Utils
decompress
Decompress functions
- mindnlp.utils.decompress.ungz(file_path: str, unzip_path: Optional[str] = None)[source]
Untar .gz file
- Parameters:
file_path (str) – The path where the .gz file is located.
unzip_path (str) – The directory where the files were unzipped.
- Returns:
The directory where the files were unzipped.
- Return type:
unzip_path (str)
- Raises:
TypeError – If file_path is not a string.
TypeError – If untar_path is not a string.
- mindnlp.utils.decompress.untar(file_path: str, untar_path: str)[source]
Untar tar.gz file
- Parameters:
file_path (str) – The path where the tgz file is located.
multiple (str) – The directory where the files were unzipped.
- Returns:
names (list) -All filenames in the tar.gz file.
- Raises:
TypeError – If file_path is not a string.
TypeError – If untar_path is not a string.
Examples
>>> file_path = "./mindnlp/datasets/IWSLT2016/2016-01.tgz" >>> untar_path = "./mindnlp/datasets/IWSLT2016" >>> output = untar(file_path,untar_path) >>> print(output[0]) '2016-01'
- mindnlp.utils.decompress.unzip(file_path: str, unzip_path: str)[source]
Untar .zip file
- Parameters:
file_path (str) – The path where the .zip file is located.
unzip_path (str) – The directory where the files were unzipped.
- Returns:
names (list) -All filenames in the .zip file.
- Raises:
TypeError – If file_path is not a string.
TypeError – If untar_path is not a string.
download
Download functions
- mindnlp.utils.download.cache_file(filename: str, cache_dir: Optional[str] = None, url: Optional[str] = None, md5sum=None, download_file_name=None, proxies=None)[source]
If there is the file in cache_dir, return the path; if there is no such file, use the url to download.
- Parameters:
filename (str) – The name of the required dataset file.
cache_dir (str) – The path of save the file.
url (str) – The url of the required dataset file.
md5sum (str) – The true md5sum of download file.
download_file_name (str) – The name of the downloaded file.(This parameter is required if the end of the link is not the downloaded file name.)
proxies (dict) – a dict to identify proxies,for example: {“https”: “https://127.0.0.1:7890”}.
- Returns:
str, If path is a folder containing a file, return {path}{filename}; if path is a folder containing multiple files or a single file, return path.
- Raises:
TypeError – If filename is not a string.
TypeError – If cache_dir is not a string.

-- -- --

Task set:
[a] Answer these questions about the mindnlp utils documentation:
(i) What does the untar function return?
(ii) When is the download_file_name parameter of cache_file required?
(iii) What does cache_file do when the file is not in cache_dir?
[b] Could you carry on the mindnlp utils documentation from its last line?

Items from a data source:
-- -- --

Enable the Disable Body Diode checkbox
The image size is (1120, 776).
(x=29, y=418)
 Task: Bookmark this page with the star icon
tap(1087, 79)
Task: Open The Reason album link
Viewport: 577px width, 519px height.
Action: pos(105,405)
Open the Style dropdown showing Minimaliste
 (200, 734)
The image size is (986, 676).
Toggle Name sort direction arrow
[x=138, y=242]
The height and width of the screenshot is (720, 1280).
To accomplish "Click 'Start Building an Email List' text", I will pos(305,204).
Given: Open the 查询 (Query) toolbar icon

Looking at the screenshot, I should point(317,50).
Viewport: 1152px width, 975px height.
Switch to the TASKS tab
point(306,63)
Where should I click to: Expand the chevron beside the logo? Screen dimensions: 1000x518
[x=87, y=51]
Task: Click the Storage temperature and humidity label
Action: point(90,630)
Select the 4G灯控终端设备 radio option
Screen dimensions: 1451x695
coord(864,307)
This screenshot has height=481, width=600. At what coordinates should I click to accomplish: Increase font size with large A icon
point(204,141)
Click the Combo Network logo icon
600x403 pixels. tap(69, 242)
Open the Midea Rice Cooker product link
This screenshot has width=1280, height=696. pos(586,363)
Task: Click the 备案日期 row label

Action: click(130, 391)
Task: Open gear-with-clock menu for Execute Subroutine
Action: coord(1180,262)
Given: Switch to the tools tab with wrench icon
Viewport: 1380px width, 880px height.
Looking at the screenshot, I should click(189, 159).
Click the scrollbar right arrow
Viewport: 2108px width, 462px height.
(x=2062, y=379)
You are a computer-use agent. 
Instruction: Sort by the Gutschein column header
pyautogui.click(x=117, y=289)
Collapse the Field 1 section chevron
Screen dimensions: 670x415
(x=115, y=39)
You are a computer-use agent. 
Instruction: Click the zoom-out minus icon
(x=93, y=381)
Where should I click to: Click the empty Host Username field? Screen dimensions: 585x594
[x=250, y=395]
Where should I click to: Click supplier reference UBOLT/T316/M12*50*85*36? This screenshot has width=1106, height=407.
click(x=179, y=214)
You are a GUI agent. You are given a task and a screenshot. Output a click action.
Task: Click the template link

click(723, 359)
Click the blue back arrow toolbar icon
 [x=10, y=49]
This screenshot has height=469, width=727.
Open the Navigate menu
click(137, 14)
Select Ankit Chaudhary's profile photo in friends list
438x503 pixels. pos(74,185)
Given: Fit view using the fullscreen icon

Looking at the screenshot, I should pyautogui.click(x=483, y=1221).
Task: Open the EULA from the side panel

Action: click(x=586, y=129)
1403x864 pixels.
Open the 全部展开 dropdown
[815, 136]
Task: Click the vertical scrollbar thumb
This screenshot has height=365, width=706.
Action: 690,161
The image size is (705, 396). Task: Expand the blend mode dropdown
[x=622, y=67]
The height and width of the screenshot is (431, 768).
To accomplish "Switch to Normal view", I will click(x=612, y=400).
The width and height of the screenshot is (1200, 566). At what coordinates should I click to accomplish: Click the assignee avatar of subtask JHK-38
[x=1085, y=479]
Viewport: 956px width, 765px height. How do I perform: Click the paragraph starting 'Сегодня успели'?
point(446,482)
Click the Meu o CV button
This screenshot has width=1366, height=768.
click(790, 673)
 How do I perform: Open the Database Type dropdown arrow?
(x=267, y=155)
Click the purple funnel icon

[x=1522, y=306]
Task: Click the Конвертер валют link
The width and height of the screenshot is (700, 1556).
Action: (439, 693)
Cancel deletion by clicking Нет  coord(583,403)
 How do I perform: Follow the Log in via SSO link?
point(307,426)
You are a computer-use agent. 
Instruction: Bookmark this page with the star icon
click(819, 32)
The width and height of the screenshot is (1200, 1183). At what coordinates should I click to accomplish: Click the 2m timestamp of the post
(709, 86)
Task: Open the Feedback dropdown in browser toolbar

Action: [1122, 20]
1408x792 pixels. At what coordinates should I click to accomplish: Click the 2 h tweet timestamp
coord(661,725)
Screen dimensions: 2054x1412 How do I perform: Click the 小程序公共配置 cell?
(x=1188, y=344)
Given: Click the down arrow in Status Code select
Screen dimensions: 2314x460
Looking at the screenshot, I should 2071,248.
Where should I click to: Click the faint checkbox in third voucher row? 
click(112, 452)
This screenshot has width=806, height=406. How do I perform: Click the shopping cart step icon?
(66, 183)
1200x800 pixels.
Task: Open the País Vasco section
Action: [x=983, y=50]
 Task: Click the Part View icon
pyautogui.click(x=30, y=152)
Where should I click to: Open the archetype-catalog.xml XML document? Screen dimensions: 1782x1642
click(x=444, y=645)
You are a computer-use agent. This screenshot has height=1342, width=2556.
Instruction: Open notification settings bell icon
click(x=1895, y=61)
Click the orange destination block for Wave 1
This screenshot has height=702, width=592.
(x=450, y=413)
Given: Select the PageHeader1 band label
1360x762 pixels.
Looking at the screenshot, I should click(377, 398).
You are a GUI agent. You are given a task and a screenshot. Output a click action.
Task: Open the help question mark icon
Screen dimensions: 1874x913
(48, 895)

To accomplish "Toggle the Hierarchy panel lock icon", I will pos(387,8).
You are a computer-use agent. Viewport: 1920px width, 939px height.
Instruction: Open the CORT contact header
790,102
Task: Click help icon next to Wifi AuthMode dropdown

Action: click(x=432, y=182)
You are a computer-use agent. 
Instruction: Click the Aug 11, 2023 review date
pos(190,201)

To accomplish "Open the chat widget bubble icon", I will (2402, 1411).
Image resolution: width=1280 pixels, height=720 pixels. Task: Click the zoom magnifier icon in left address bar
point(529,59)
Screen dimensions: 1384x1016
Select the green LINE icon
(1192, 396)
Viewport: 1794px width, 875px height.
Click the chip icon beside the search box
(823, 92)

-- -- --

In response:
[a]
(i) names (list), all filenames in the tar.gz file.
(ii) When the end of the link is not the downloaded file name.
(iii) It uses the url to download the file.

[b]
TypeError – If url is not a string.
RuntimeError – If filename is None.
Examples
>>> filename = 'aclImdb_v1' >>> path, filename = cache_file(filename) >>> print(path, filename) '{home}\.text' 'aclImdb_v1.tar.gz'
- mindnlp.utils.download.cached_path(filename_or_url: str, cache_dir: Optional[str] = None, md5sum=None, download_file_name=None, proxies=None)[source]
If there is the file in cache_dir, return the path; if there is no such file, use the url to download.
- Parameters:
filename_or_url (str) – The name or url of the required file .
cache_dir (str) – The path of save the file.
folder_name (str) – The additional folder to which the dataset is cached.(under the cache_dir)
md5sum (str) – The true md5sum of download file.
download_file_name (str) – The name of the downloaded file.(This parameter is required if the end of the link is not the downloaded file name.)
proxies (dict) – a dict to identify proxies,for example: {“https”: “https://127.0.0.1:7890”}.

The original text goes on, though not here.